*THE TASK*
Write out the stretch from the line containing "Click the Explorer back navigation arrow" through the line containing "point(93,15)", both ends included, and leave the pictures out.

*SUPPLIED RECORDS*
^^^^^^^^^^^^^^^^
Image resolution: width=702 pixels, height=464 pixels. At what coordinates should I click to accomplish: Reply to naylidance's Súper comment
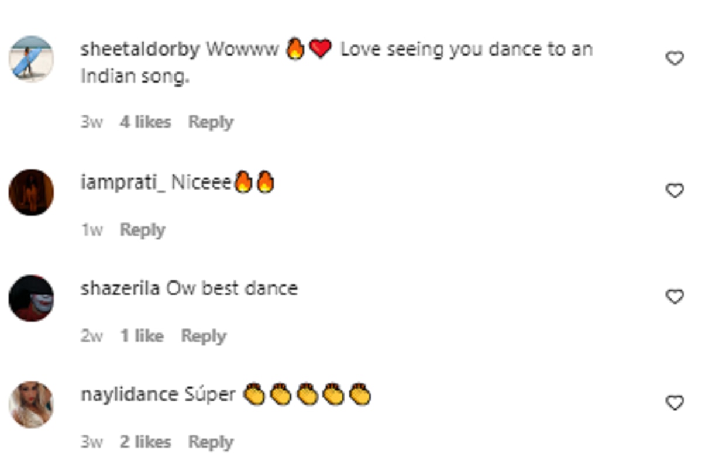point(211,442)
^^^^^^^^^^^^^^^^
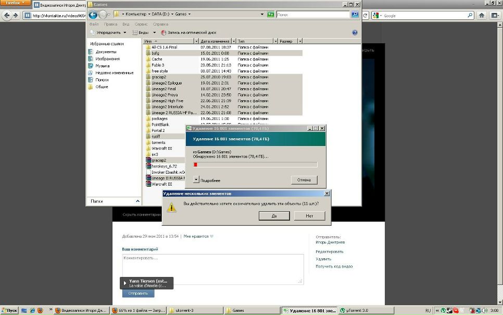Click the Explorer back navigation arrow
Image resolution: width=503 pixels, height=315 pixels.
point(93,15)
^^^^^^^^^^^^^^^^
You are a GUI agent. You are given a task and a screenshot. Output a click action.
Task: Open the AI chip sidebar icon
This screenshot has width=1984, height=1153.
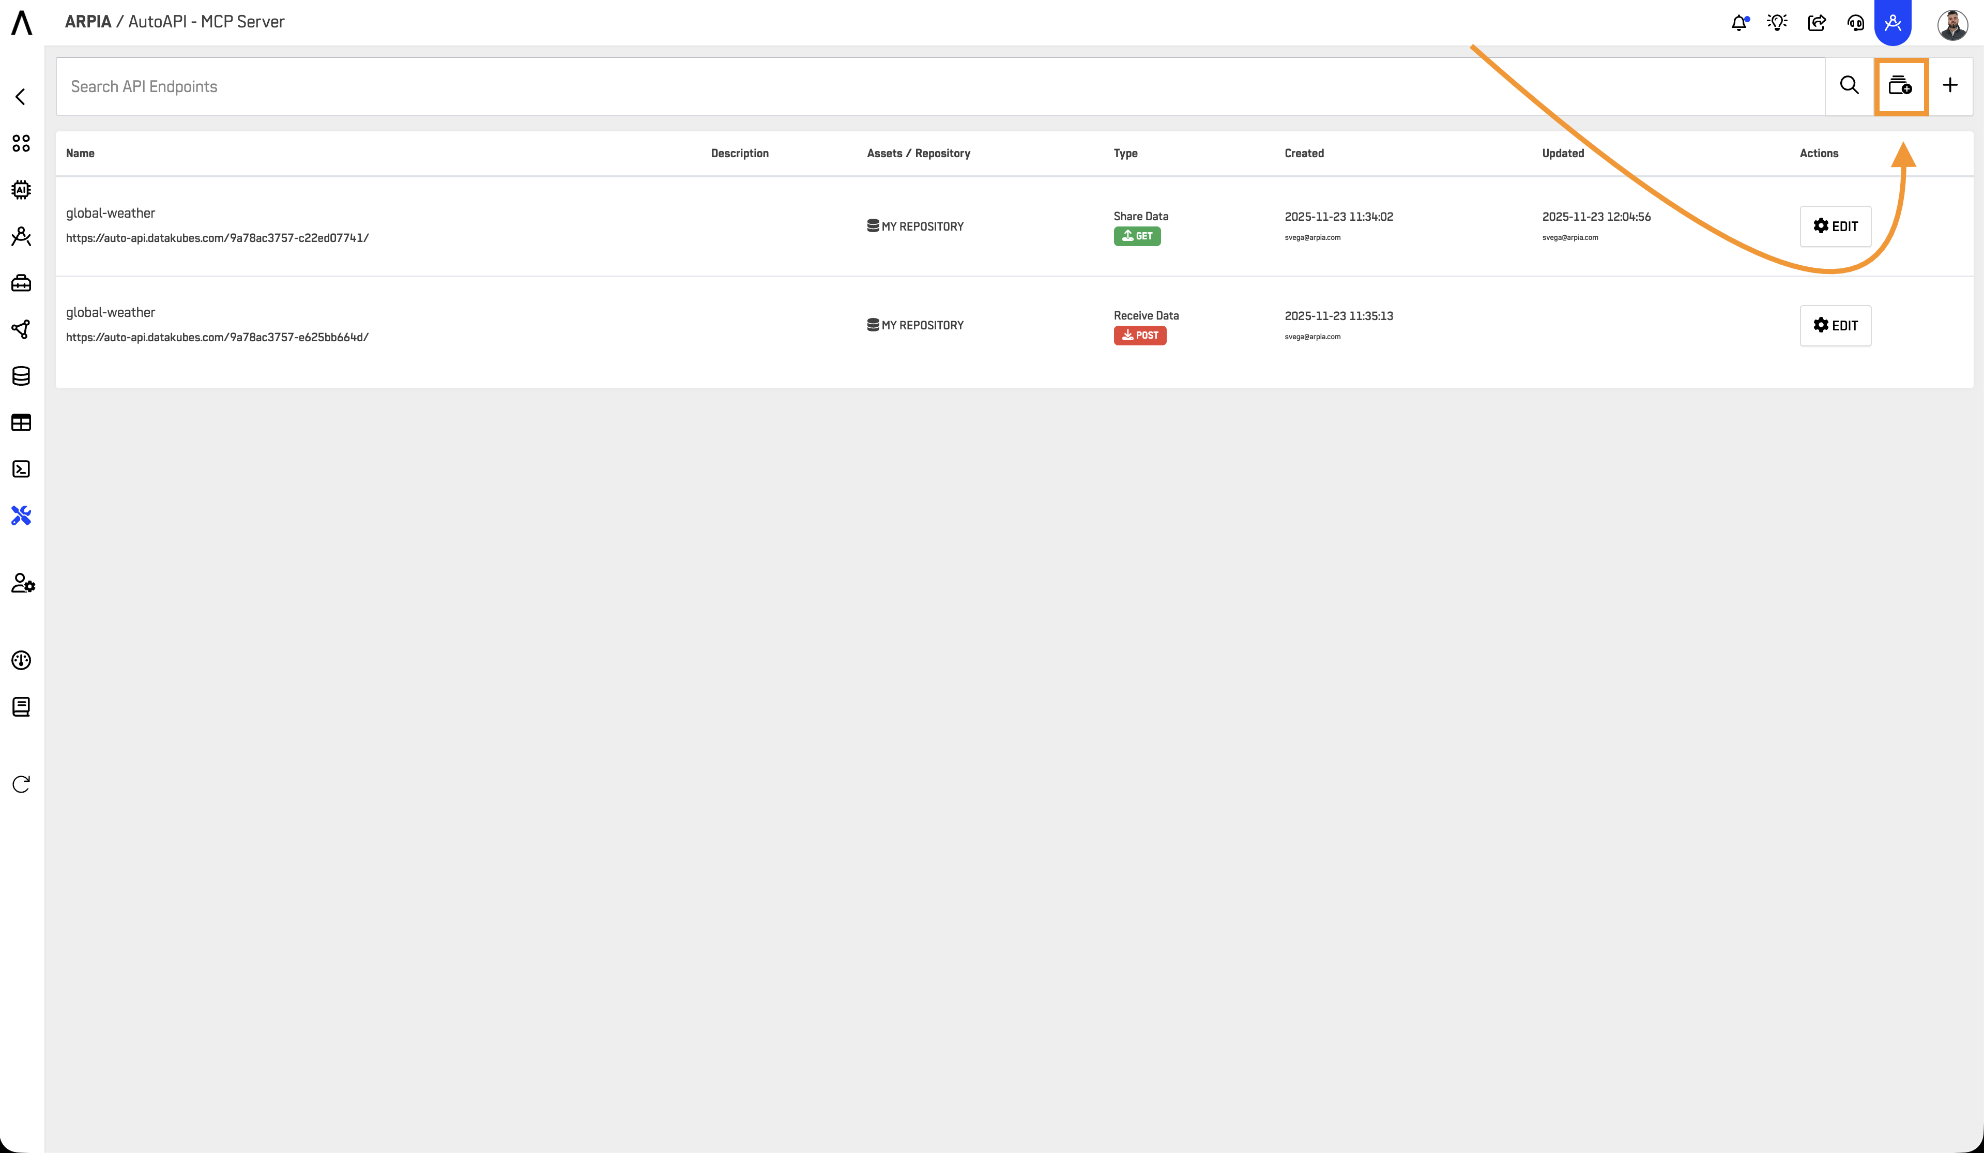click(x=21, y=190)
^^^^^^^^^^^^^^^^
*CORRECT RESULT*
Click the Explorer back navigation arrow
Image resolution: width=503 pixels, height=315 pixels.
point(93,15)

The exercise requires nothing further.